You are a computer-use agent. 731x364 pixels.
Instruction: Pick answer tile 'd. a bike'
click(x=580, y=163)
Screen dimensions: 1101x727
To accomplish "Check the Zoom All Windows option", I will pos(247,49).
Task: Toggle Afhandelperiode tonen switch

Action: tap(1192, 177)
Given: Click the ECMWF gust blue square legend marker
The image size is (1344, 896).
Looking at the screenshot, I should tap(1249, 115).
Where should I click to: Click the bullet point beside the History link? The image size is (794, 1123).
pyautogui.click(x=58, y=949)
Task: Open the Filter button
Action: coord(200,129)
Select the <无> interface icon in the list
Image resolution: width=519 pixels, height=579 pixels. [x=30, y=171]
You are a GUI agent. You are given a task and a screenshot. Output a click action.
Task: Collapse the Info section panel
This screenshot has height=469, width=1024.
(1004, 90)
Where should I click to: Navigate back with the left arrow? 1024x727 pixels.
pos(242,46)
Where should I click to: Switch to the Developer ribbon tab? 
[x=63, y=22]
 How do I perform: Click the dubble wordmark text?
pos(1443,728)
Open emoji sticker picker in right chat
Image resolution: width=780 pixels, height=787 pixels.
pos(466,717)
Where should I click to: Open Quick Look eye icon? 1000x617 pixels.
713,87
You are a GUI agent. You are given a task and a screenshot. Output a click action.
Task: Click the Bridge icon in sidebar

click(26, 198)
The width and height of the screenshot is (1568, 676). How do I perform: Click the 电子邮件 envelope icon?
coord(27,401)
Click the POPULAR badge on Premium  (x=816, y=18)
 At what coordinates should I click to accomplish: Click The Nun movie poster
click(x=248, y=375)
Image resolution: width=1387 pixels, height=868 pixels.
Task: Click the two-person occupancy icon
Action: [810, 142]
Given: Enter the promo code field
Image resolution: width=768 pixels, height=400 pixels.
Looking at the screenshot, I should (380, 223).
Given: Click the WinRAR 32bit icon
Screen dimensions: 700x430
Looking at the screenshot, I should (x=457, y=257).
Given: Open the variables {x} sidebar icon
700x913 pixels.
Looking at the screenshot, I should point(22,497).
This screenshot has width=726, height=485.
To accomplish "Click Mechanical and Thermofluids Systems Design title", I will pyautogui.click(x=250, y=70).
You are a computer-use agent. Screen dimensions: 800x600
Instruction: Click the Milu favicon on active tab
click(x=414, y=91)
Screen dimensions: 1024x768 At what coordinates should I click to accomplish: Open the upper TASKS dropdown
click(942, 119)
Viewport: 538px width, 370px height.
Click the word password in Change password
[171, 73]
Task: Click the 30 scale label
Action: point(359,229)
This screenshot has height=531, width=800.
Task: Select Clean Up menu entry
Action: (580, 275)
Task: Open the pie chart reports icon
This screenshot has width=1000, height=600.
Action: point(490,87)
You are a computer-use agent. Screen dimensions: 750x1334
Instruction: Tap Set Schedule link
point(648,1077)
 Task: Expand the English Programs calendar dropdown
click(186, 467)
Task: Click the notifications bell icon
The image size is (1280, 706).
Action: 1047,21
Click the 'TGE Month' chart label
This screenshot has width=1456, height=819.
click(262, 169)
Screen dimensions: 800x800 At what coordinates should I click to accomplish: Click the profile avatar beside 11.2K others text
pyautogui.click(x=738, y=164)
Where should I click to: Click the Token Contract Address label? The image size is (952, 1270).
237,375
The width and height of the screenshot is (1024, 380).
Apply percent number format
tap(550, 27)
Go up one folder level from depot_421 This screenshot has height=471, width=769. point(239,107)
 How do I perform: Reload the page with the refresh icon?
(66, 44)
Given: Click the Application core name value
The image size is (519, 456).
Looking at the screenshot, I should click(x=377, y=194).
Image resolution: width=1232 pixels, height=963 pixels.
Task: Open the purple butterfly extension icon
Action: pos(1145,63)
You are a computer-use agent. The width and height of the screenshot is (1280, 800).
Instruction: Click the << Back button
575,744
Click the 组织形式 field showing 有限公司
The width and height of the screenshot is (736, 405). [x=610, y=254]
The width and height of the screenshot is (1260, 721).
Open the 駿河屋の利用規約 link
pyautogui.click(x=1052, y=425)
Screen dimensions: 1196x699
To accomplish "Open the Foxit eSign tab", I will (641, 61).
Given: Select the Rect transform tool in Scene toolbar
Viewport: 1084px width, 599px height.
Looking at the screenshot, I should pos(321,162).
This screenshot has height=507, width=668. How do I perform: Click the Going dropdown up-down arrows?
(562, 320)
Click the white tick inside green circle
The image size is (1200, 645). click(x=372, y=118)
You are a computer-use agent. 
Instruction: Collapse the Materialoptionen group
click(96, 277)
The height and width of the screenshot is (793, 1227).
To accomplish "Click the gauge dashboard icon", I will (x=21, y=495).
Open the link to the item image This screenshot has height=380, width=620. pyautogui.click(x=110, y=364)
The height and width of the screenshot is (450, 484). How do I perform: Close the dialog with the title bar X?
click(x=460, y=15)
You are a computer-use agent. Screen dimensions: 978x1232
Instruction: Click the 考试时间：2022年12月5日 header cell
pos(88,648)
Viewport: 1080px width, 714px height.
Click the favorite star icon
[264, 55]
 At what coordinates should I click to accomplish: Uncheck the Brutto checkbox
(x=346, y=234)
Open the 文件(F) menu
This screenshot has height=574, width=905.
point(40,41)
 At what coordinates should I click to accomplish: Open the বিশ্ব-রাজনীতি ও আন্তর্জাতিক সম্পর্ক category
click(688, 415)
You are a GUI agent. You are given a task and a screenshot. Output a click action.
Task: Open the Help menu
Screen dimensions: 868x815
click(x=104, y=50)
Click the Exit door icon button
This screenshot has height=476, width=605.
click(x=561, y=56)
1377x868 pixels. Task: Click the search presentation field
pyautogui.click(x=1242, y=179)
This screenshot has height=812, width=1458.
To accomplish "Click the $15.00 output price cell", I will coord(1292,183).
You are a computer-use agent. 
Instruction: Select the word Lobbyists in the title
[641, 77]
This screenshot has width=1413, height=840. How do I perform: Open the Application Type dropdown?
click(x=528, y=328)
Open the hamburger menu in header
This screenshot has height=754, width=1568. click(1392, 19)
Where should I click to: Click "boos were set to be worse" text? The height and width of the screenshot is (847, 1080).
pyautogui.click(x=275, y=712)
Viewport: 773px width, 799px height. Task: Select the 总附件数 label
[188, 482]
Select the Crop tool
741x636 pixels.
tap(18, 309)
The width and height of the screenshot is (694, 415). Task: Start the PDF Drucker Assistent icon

Exercise requirements: Please repeat each line above exactly.

Solution for this task:
You are a computer-use agent. 731x364 pixels.
Instruction: Pick answer tile 'd. a bike'
click(x=580, y=163)
Screen dimensions: 1101x727
To accomplish "Check the Zoom All Windows option", I will pos(247,49).
Task: Toggle Afhandelperiode tonen switch

Action: tap(1192, 177)
Given: Click the ECMWF gust blue square legend marker
The image size is (1344, 896).
Looking at the screenshot, I should tap(1249, 115).
Where should I click to: Click the bullet point beside the History link? The image size is (794, 1123).
pyautogui.click(x=58, y=949)
Task: Open the Filter button
Action: coord(200,129)
Select the <无> interface icon in the list
Image resolution: width=519 pixels, height=579 pixels. [x=30, y=171]
You are a GUI agent. You are given a task and a screenshot. Output a click action.
Task: Collapse the Info section panel
This screenshot has height=469, width=1024.
(1004, 90)
Where should I click to: Navigate back with the left arrow? 1024x727 pixels.
pos(242,46)
Where should I click to: Switch to the Developer ribbon tab? 
[x=63, y=22]
 How do I perform: Click the dubble wordmark text?
pos(1443,728)
Open emoji sticker picker in right chat
Image resolution: width=780 pixels, height=787 pixels.
pos(466,717)
Where should I click to: Open Quick Look eye icon? 1000x617 pixels.
713,87
You are a GUI agent. You are given a task and a screenshot. Output a click action.
Task: Click the Bridge icon in sidebar

click(26, 198)
The width and height of the screenshot is (1568, 676). How do I perform: Click the 电子邮件 envelope icon?
coord(27,401)
Click the POPULAR badge on Premium  (x=816, y=18)
 At what coordinates should I click to accomplish: Click The Nun movie poster
click(x=248, y=375)
Image resolution: width=1387 pixels, height=868 pixels.
Task: Click the two-person occupancy icon
Action: [810, 142]
Given: Enter the promo code field
Image resolution: width=768 pixels, height=400 pixels.
Looking at the screenshot, I should (380, 223).
Given: Click the WinRAR 32bit icon
Screen dimensions: 700x430
Looking at the screenshot, I should (x=457, y=257).
Given: Open the variables {x} sidebar icon
700x913 pixels.
Looking at the screenshot, I should point(22,497).
This screenshot has width=726, height=485.
To accomplish "Click Mechanical and Thermofluids Systems Design title", I will pyautogui.click(x=250, y=70).
You are a computer-use agent. Screen dimensions: 800x600
Instruction: Click the Milu favicon on active tab
click(x=414, y=91)
Screen dimensions: 1024x768 At what coordinates should I click to accomplish: Open the upper TASKS dropdown
click(942, 119)
Viewport: 538px width, 370px height.
Click the word password in Change password
[171, 73]
Task: Click the 30 scale label
Action: point(359,229)
This screenshot has height=531, width=800.
Task: Select Clean Up menu entry
Action: (580, 275)
Task: Open the pie chart reports icon
This screenshot has width=1000, height=600.
Action: point(490,87)
You are a computer-use agent. Screen dimensions: 750x1334
Instruction: Tap Set Schedule link
point(648,1077)
 Task: Expand the English Programs calendar dropdown
click(186, 467)
Task: Click the notifications bell icon
The image size is (1280, 706).
Action: 1047,21
Click the 'TGE Month' chart label
This screenshot has width=1456, height=819.
click(262, 169)
Screen dimensions: 800x800 At what coordinates should I click to accomplish: Click the profile avatar beside 11.2K others text
pyautogui.click(x=738, y=164)
Where should I click to: Click the Token Contract Address label? The image size is (952, 1270).
237,375
The width and height of the screenshot is (1024, 380).
Apply percent number format
tap(550, 27)
Go up one folder level from depot_421 This screenshot has height=471, width=769. point(239,107)
 How do I perform: Reload the page with the refresh icon?
(66, 44)
Given: Click the Application core name value
The image size is (519, 456).
Looking at the screenshot, I should click(x=377, y=194).
Image resolution: width=1232 pixels, height=963 pixels.
Task: Open the purple butterfly extension icon
Action: pos(1145,63)
You are a computer-use agent. The width and height of the screenshot is (1280, 800).
Instruction: Click the << Back button
575,744
Click the 组织形式 field showing 有限公司
The width and height of the screenshot is (736, 405). [x=610, y=254]
The width and height of the screenshot is (1260, 721).
Open the 駿河屋の利用規約 link
pyautogui.click(x=1052, y=425)
Screen dimensions: 1196x699
To accomplish "Open the Foxit eSign tab", I will (641, 61).
Given: Select the Rect transform tool in Scene toolbar
Viewport: 1084px width, 599px height.
Looking at the screenshot, I should pos(321,162).
This screenshot has height=507, width=668. How do I perform: Click the Going dropdown up-down arrows?
(562, 320)
Click the white tick inside green circle
The image size is (1200, 645). click(x=372, y=118)
You are a computer-use agent. 
Instruction: Collapse the Materialoptionen group
click(96, 277)
The height and width of the screenshot is (793, 1227).
To accomplish "Click the gauge dashboard icon", I will (x=21, y=495).
Open the link to the item image This screenshot has height=380, width=620. pyautogui.click(x=110, y=364)
The height and width of the screenshot is (450, 484). How do I perform: Close the dialog with the title bar X?
click(x=460, y=15)
You are a computer-use agent. Screen dimensions: 978x1232
Instruction: Click the 考试时间：2022年12月5日 header cell
pos(88,648)
Viewport: 1080px width, 714px height.
Click the favorite star icon
[264, 55]
 At what coordinates should I click to accomplish: Uncheck the Brutto checkbox
(x=346, y=234)
Open the 文件(F) menu
This screenshot has height=574, width=905.
point(40,41)
 At what coordinates should I click to accomplish: Open the বিশ্ব-রাজনীতি ও আন্তর্জাতিক সম্পর্ক category
click(688, 415)
You are a GUI agent. You are given a task and a screenshot. Output a click action.
Task: Open the Help menu
Screen dimensions: 868x815
click(x=104, y=50)
Click the Exit door icon button
This screenshot has height=476, width=605.
click(x=561, y=56)
1377x868 pixels. Task: Click the search presentation field
pyautogui.click(x=1242, y=179)
This screenshot has height=812, width=1458.
To accomplish "Click the $15.00 output price cell", I will coord(1292,183).
You are a computer-use agent. 
Instruction: Select the word Lobbyists in the title
[641, 77]
This screenshot has width=1413, height=840. How do I perform: Open the Application Type dropdown?
click(x=528, y=328)
Open the hamburger menu in header
This screenshot has height=754, width=1568. click(1392, 19)
Where should I click to: Click "boos were set to be worse" text? The height and width of the screenshot is (847, 1080).
pyautogui.click(x=275, y=712)
Viewport: 773px width, 799px height. Task: Select the 总附件数 label
[188, 482]
Select the Crop tool
741x636 pixels.
tap(18, 309)
The width and height of the screenshot is (694, 415). Task: Start the PDF Drucker Assistent icon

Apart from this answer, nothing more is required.